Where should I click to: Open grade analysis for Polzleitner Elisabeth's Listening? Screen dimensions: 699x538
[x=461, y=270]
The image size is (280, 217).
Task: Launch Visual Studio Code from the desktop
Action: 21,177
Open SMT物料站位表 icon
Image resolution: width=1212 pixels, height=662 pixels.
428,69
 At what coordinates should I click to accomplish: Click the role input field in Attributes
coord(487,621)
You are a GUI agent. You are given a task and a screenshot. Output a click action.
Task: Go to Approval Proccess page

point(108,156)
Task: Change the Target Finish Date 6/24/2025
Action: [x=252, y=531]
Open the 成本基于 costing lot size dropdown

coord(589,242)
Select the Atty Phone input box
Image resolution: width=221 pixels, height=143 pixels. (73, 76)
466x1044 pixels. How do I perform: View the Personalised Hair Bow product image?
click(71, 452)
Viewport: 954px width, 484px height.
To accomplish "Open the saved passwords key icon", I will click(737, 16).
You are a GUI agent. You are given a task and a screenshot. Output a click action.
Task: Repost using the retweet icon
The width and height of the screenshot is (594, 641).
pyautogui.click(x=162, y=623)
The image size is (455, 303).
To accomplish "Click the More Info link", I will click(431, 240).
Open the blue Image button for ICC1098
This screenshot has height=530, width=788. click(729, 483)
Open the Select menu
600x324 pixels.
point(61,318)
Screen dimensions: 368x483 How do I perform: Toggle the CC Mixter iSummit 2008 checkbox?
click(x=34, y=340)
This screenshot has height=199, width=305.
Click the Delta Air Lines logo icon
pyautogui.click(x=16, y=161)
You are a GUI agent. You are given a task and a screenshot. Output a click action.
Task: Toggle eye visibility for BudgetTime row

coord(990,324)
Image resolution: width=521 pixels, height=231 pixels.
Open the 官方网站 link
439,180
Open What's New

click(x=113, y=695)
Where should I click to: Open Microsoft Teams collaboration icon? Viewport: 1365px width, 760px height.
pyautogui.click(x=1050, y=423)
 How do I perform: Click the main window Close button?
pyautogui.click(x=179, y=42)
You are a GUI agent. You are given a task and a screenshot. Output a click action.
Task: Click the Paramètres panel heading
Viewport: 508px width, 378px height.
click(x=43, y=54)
§
● YOUR INSTRUCTIONS:
Your response should consist of the records, printed exactly.

● SOLUTION TO THIS TASK:
Where should I click to: Open grade analysis for Polzleitner Elisabeth's Listening? Screen dimensions: 699x538
[x=461, y=270]
The image size is (280, 217).
Task: Launch Visual Studio Code from the desktop
Action: 21,177
Open SMT物料站位表 icon
Image resolution: width=1212 pixels, height=662 pixels.
428,69
 At what coordinates should I click to accomplish: Click the role input field in Attributes
coord(487,621)
You are a GUI agent. You are given a task and a screenshot. Output a click action.
Task: Go to Approval Proccess page

point(108,156)
Task: Change the Target Finish Date 6/24/2025
Action: [x=252, y=531]
Open the 成本基于 costing lot size dropdown

coord(589,242)
Select the Atty Phone input box
Image resolution: width=221 pixels, height=143 pixels. (73, 76)
466x1044 pixels. How do I perform: View the Personalised Hair Bow product image?
click(71, 452)
Viewport: 954px width, 484px height.
To accomplish "Open the saved passwords key icon", I will click(737, 16).
You are a GUI agent. You are given a task and a screenshot. Output a click action.
Task: Repost using the retweet icon
The width and height of the screenshot is (594, 641).
pyautogui.click(x=162, y=623)
The image size is (455, 303).
To accomplish "Click the More Info link", I will click(431, 240).
Open the blue Image button for ICC1098
This screenshot has height=530, width=788. click(729, 483)
Open the Select menu
600x324 pixels.
point(61,318)
Screen dimensions: 368x483 How do I perform: Toggle the CC Mixter iSummit 2008 checkbox?
click(x=34, y=340)
This screenshot has height=199, width=305.
Click the Delta Air Lines logo icon
pyautogui.click(x=16, y=161)
You are a GUI agent. You are given a task and a screenshot. Output a click action.
Task: Toggle eye visibility for BudgetTime row

coord(990,324)
Image resolution: width=521 pixels, height=231 pixels.
Open the 官方网站 link
439,180
Open What's New

click(x=113, y=695)
Where should I click to: Open Microsoft Teams collaboration icon? Viewport: 1365px width, 760px height.
pyautogui.click(x=1050, y=423)
 How do I perform: Click the main window Close button?
pyautogui.click(x=179, y=42)
You are a GUI agent. You are given a task and a screenshot. Output a click action.
Task: Click the Paramètres panel heading
Viewport: 508px width, 378px height.
click(x=43, y=54)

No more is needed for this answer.